*** Opening of Data for the task ***
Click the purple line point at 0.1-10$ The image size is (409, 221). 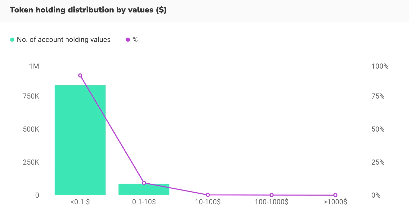(144, 183)
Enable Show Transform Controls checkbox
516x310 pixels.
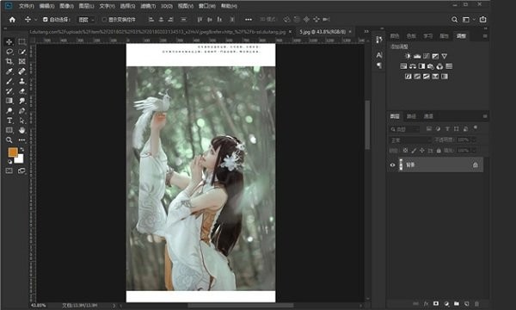pyautogui.click(x=104, y=20)
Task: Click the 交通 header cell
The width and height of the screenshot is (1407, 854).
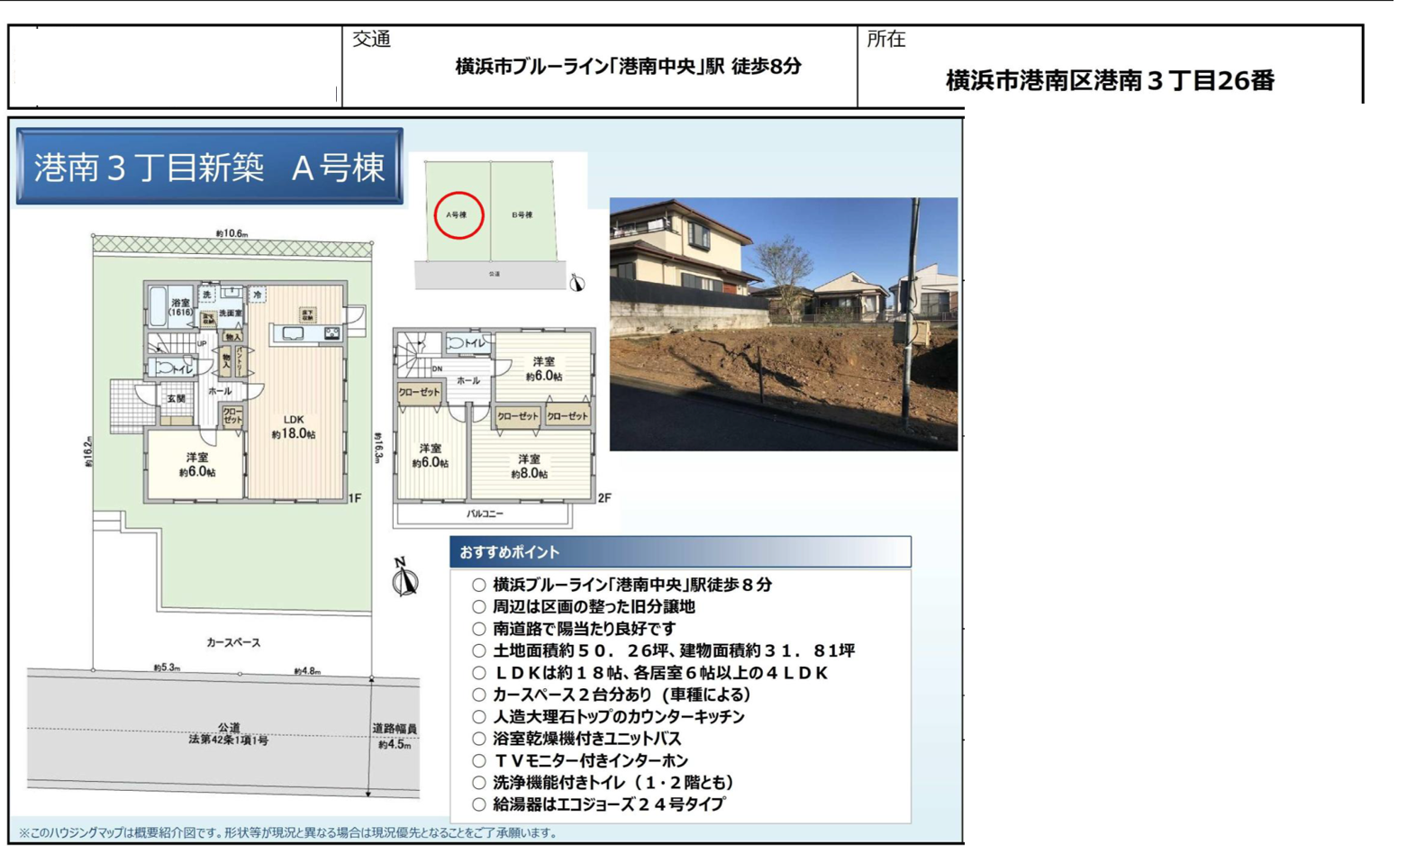Action: pos(372,39)
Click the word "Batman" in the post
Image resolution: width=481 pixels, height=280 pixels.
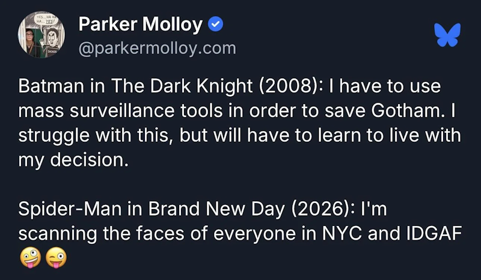[51, 86]
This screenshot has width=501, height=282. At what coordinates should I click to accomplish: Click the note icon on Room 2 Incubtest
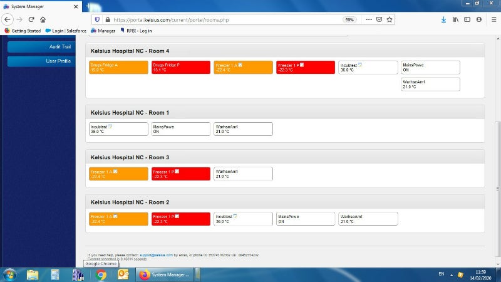coord(235,216)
*** Close of Data for the task ***
--- Required action ---
Retyping is limited to the line with "Task: Click the 交通 header cell" and the lines after it in the material above; give them exactly and leave out the pictures.

--- Response to the exercise ---
Task: Click the 交通 header cell
The width and height of the screenshot is (1407, 854).
Action: pos(372,39)
Click the word "Batman" in the post
Image resolution: width=481 pixels, height=280 pixels.
[51, 86]
This screenshot has width=501, height=282. At what coordinates should I click to accomplish: Click the note icon on Room 2 Incubtest
coord(235,216)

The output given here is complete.